Monday, May 16

Cospedal admits meetings alone with Villarejo but denies that he carried out orders

The former secretary general of the PP María Dolores de Cospedal has denied this morning in the National Court that she carried out orders to Commissioner Villarejo and, therefore, that she would pay him any amount. In her statement as investigated, which has not yet finished, Cospedal has admitted encounters with the police, first in the company of her husband, and later alone, so that Villarejo could inform her of what she knew about the corruption cases of her party, but always convinced that Villarejo was not active in the police and in order to purge responsibilities in training, legal sources inform

Both the investigating judge, Manuel García-Castellón, and the prosecutors in the case have asked Cospedal about the entry of Villarejo’s agenda “Cospe is very worried about five payments of 200.” Cospedal has responded that he has “no idea” of what the policeman can refer to and, in response to the Public Ministry, has shown his weariness because “the fables” of the policeman are dragging on for “so many years.”

Likewise, Cospedal has disassociated himself from the espionage operation on Luis Bárcenas and has added that if so, it would be a matter “of the Police” and not of the Popular Party.
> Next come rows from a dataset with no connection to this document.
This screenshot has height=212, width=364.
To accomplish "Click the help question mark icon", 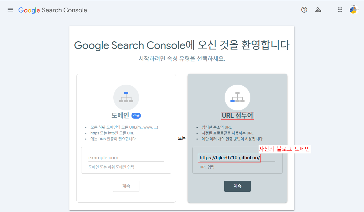I will tap(304, 10).
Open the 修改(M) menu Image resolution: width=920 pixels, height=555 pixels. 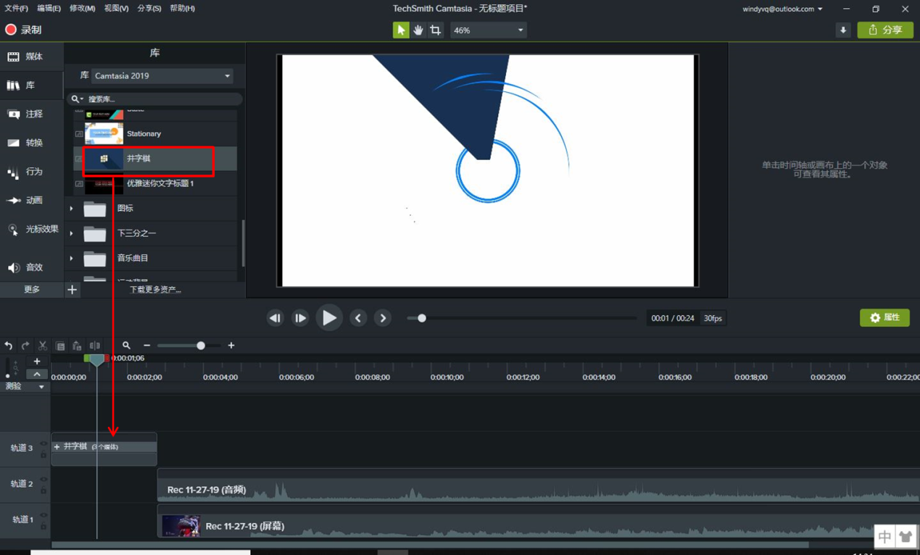(82, 9)
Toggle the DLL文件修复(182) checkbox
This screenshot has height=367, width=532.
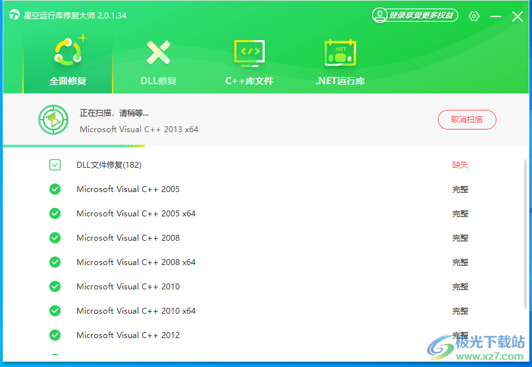[55, 165]
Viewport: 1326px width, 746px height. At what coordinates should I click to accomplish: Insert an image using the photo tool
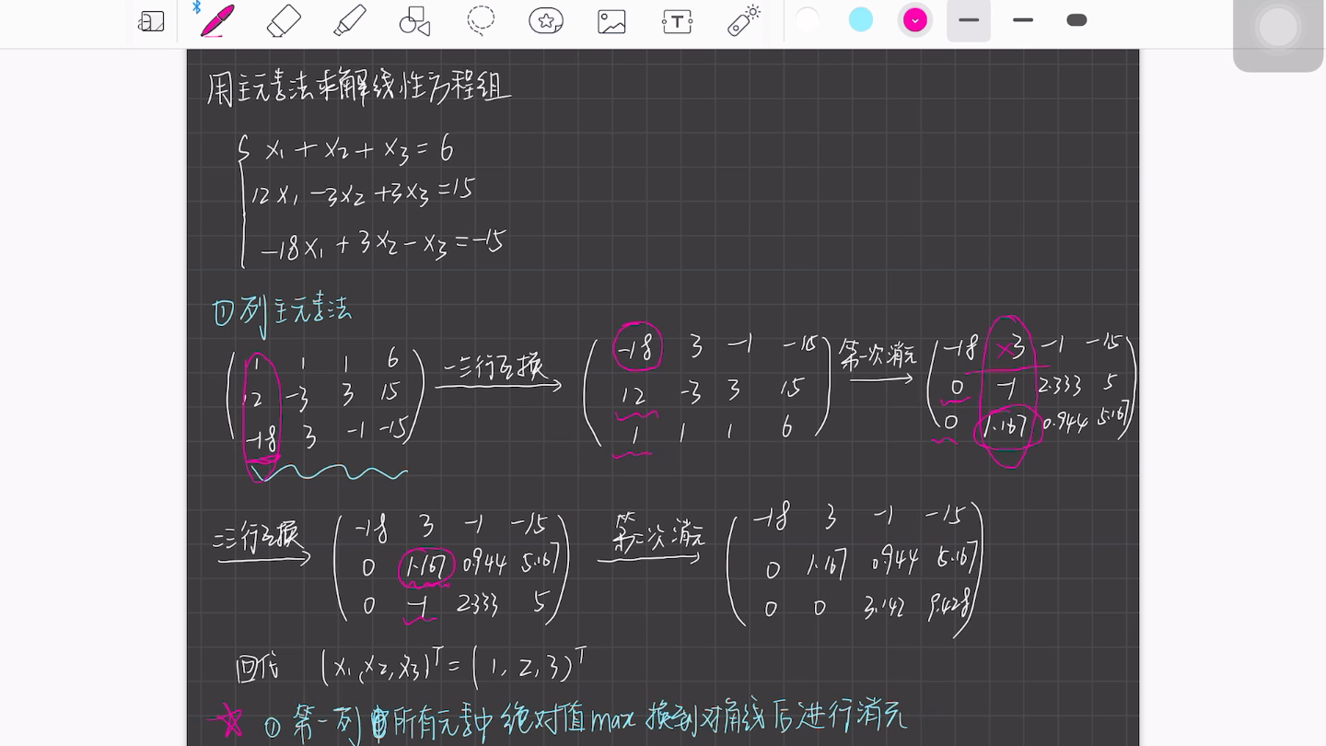(611, 21)
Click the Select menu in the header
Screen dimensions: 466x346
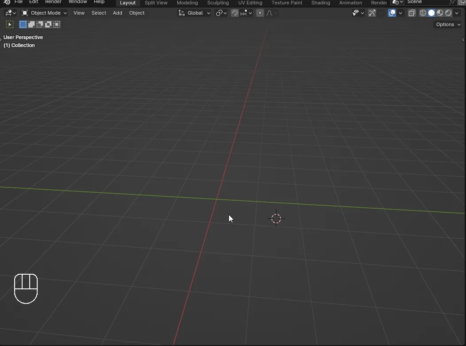(x=99, y=13)
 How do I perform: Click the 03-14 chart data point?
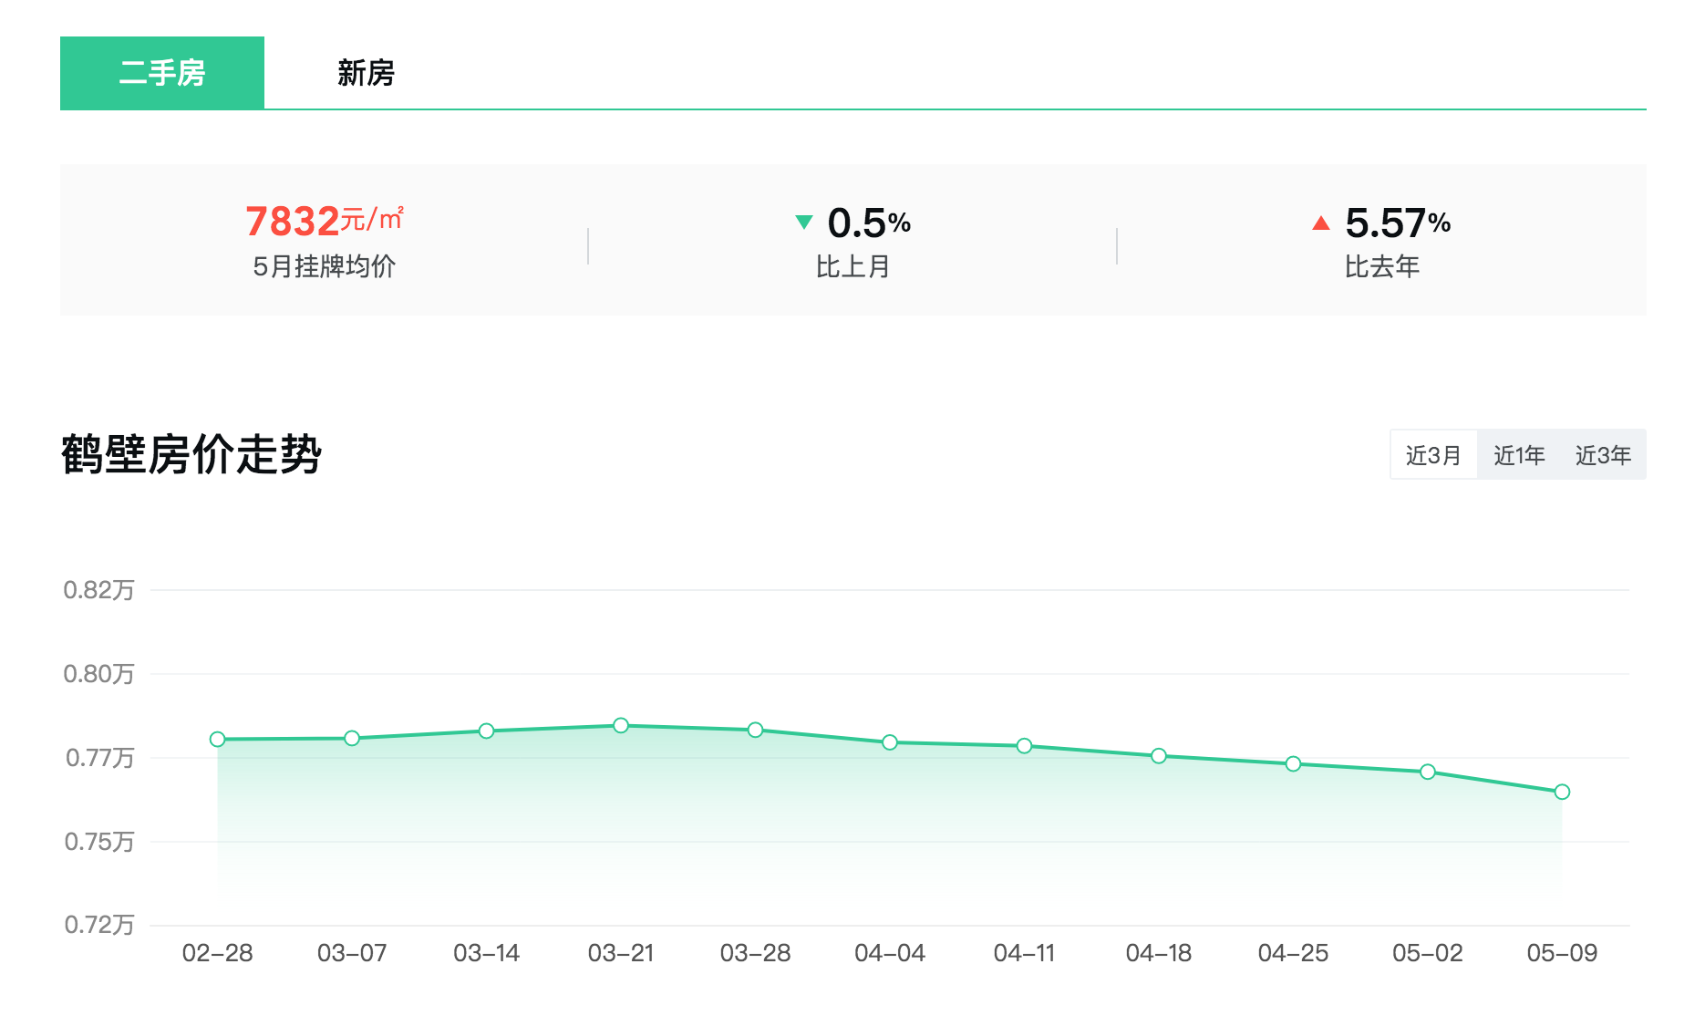coord(487,731)
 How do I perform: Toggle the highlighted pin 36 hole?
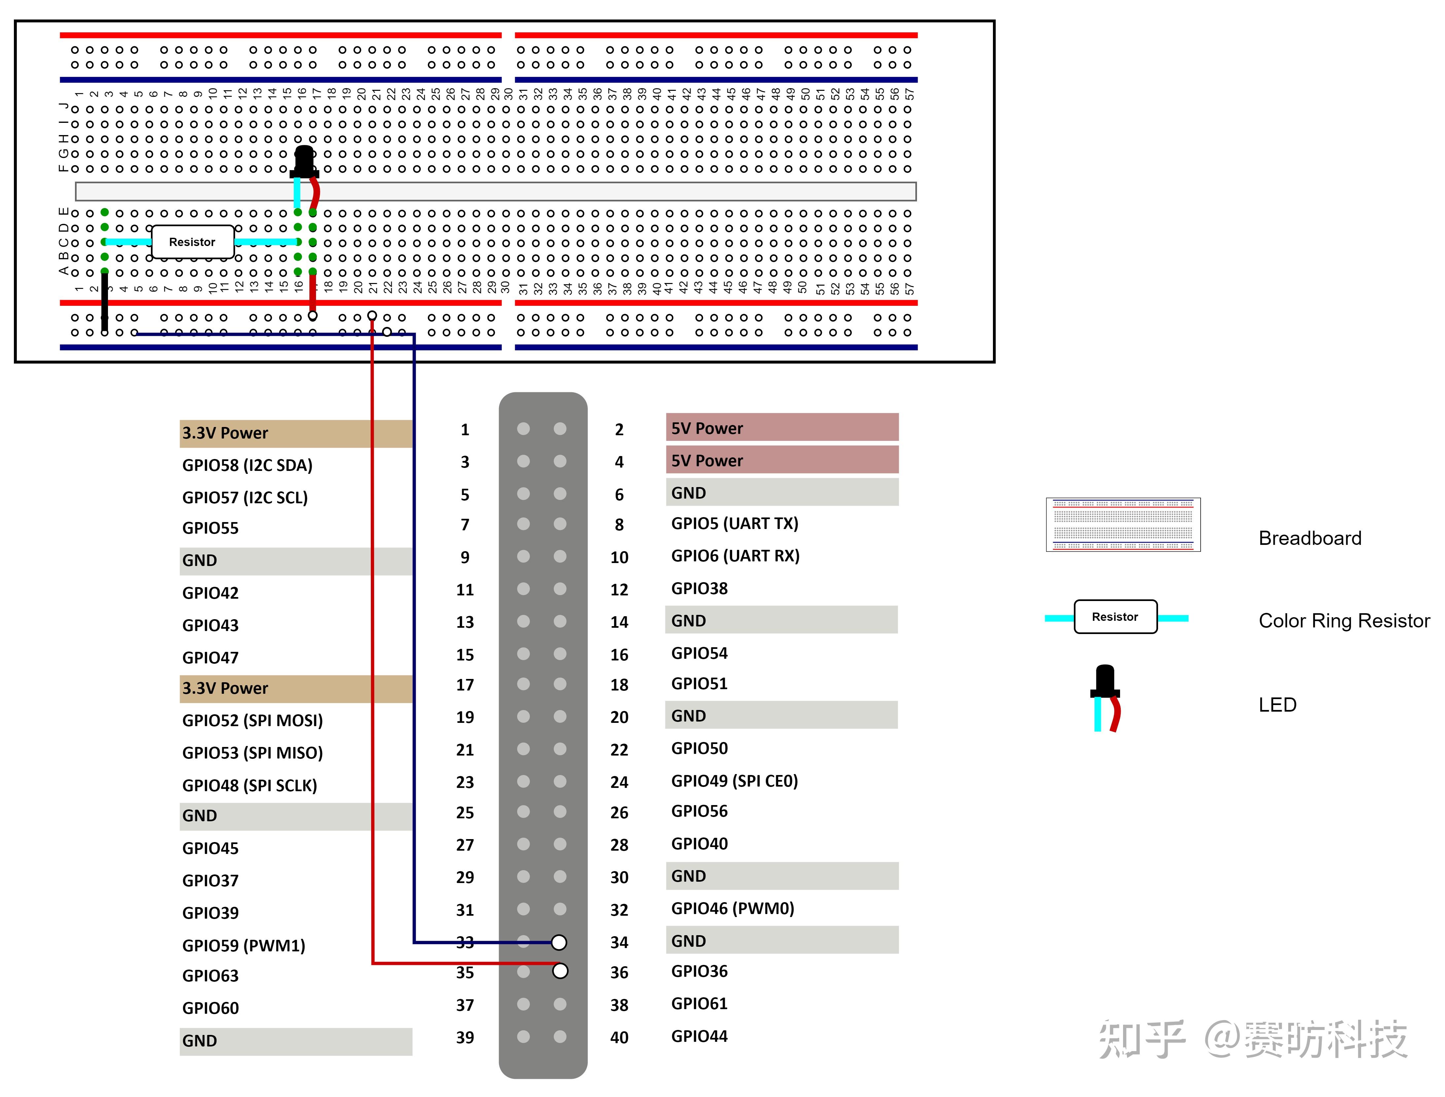[x=560, y=972]
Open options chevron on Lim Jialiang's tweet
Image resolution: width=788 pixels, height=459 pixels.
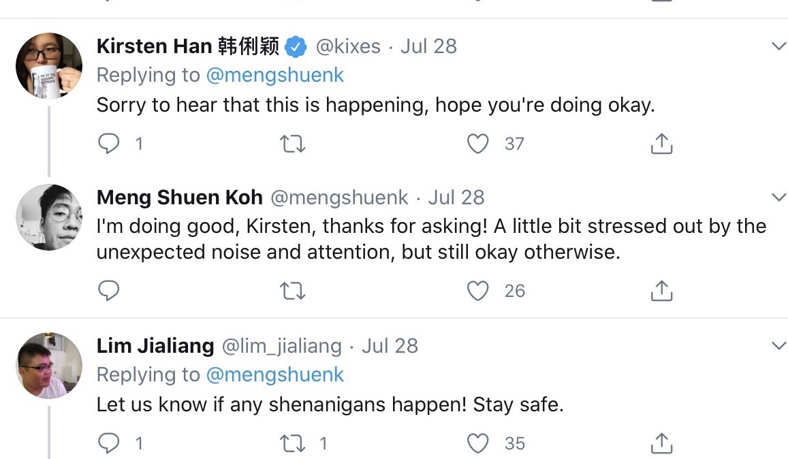tap(778, 346)
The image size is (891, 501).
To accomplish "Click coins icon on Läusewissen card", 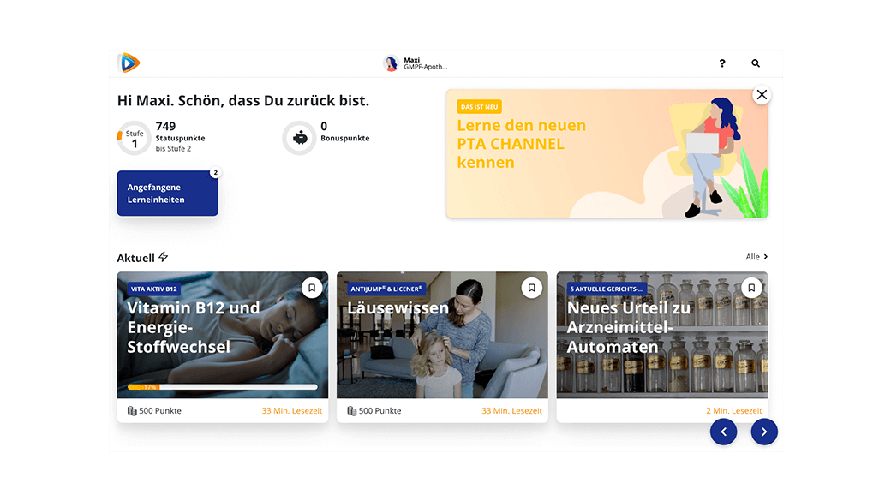I will (352, 411).
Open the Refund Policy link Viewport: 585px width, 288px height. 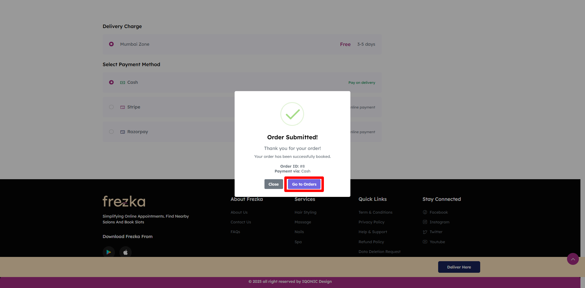[x=371, y=242]
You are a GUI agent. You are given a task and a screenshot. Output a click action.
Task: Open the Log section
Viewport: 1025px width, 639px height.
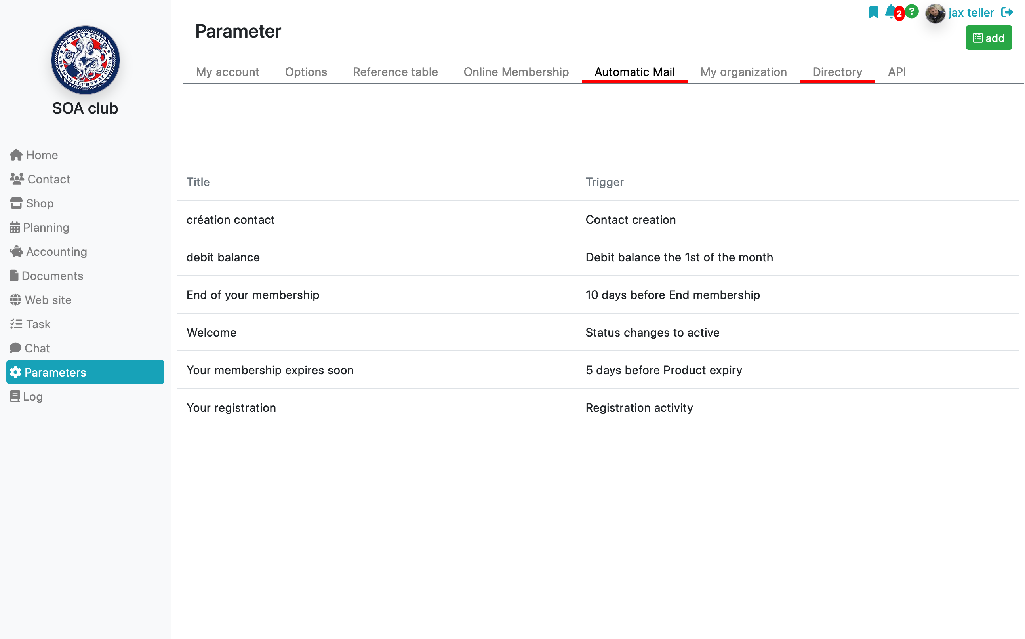coord(26,396)
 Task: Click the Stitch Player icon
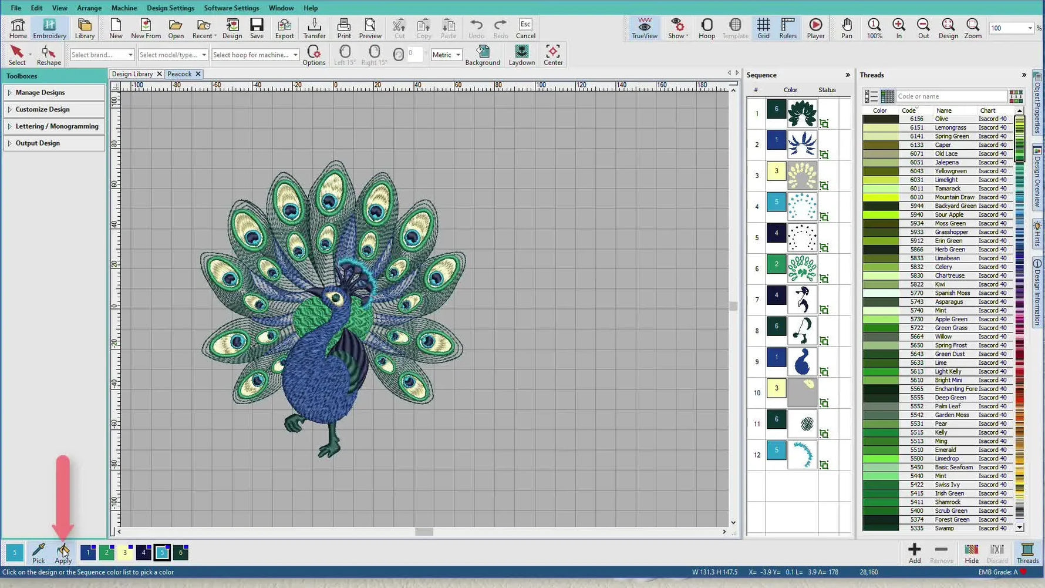click(x=815, y=28)
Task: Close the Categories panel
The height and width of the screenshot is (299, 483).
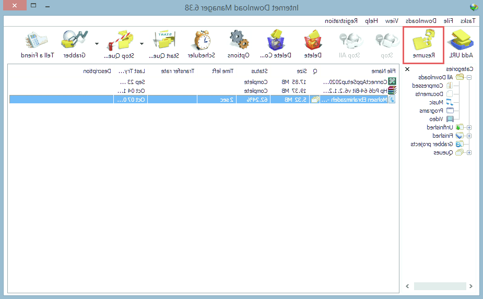Action: pyautogui.click(x=407, y=69)
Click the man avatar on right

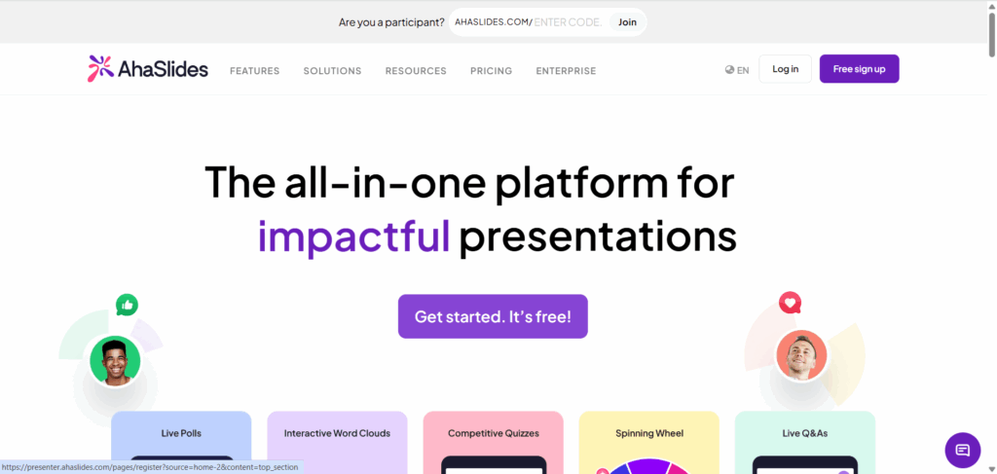801,355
In this sense, she has also denied that her husband or she put the advisory commissioner in his Presidency of Castilla-La Mancha, Andrés Gómez Gordo, in contact with Villarejo to recruit the driver Sergio Ríos, of whom he says he did not know anything until they began to to publish the information on espionage. He has also denied that the PP placed the aforementioned Ríos as the driver of Bárcenas with the intention of spying on the treasurer and his environment.

Cospedal has answered the questions of the judge, the Anticorruption Prosecutor’s Office and is now doing so with those of his lawyer, and has refused to do so with the rest of the parties in person. García-Castellón has asked him about his relationship with several defendants in the case, including Interior Minister Jorge Fernández Díaz. The former number two of the PP has described their relationship as party colleagues and added that it is someone who has been “treated unfairly.”

The lawyer of Cospedal, the same one who defends the Popular Party in corruption cases, Jesús Santos, has once again insisted that the reports of the General State Intervention that he defends have been ignored in the judicial instructions of box B. Cospedal, in the answers to Santos, he has come to say: “We are the party that has had the least problems with the Court of Accounts.”